• **Task description**
Among the lines of the data, copy those that hold "computer".

• **Dataset excerpts**
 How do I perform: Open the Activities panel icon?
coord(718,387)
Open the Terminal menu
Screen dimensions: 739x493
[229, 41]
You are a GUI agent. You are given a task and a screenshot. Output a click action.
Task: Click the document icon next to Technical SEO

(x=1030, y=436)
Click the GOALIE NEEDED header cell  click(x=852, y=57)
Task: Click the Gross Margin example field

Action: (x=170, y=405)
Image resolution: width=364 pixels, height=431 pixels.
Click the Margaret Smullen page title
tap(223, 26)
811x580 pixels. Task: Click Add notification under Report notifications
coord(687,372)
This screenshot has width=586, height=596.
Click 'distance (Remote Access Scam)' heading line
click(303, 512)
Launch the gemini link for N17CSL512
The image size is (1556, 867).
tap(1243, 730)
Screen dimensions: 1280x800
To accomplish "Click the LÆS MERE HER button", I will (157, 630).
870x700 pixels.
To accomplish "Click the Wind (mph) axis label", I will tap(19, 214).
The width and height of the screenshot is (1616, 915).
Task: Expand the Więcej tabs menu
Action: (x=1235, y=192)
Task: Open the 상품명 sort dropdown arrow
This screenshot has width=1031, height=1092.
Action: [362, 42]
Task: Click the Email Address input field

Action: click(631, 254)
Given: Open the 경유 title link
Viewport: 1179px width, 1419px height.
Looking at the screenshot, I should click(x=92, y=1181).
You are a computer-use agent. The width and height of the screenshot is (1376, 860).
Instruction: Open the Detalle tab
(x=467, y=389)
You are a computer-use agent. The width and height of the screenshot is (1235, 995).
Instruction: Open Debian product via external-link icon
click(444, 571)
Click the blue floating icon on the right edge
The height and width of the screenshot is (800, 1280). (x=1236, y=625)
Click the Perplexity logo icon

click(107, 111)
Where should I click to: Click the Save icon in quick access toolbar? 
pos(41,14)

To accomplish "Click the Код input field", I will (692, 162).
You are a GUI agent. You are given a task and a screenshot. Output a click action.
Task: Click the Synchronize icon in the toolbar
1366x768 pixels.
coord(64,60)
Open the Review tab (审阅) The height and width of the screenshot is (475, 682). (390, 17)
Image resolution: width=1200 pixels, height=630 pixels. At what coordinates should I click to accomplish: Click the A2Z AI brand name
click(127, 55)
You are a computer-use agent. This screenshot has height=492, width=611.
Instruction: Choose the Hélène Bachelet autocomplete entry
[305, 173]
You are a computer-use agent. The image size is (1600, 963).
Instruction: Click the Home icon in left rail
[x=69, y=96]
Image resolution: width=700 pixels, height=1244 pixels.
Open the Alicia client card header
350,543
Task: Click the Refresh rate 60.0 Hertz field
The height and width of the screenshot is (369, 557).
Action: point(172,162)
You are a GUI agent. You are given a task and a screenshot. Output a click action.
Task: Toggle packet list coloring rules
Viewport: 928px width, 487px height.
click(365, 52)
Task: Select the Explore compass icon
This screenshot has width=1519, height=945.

• **Response box**
You are a computer-use agent. The width and height of the screenshot is (1376, 860).
You are a computer-use agent. The width and height of the screenshot is (1235, 995).
You are a computer-use agent. This screenshot has height=492, width=611.
You are a computer-use agent. The image size is (1600, 963).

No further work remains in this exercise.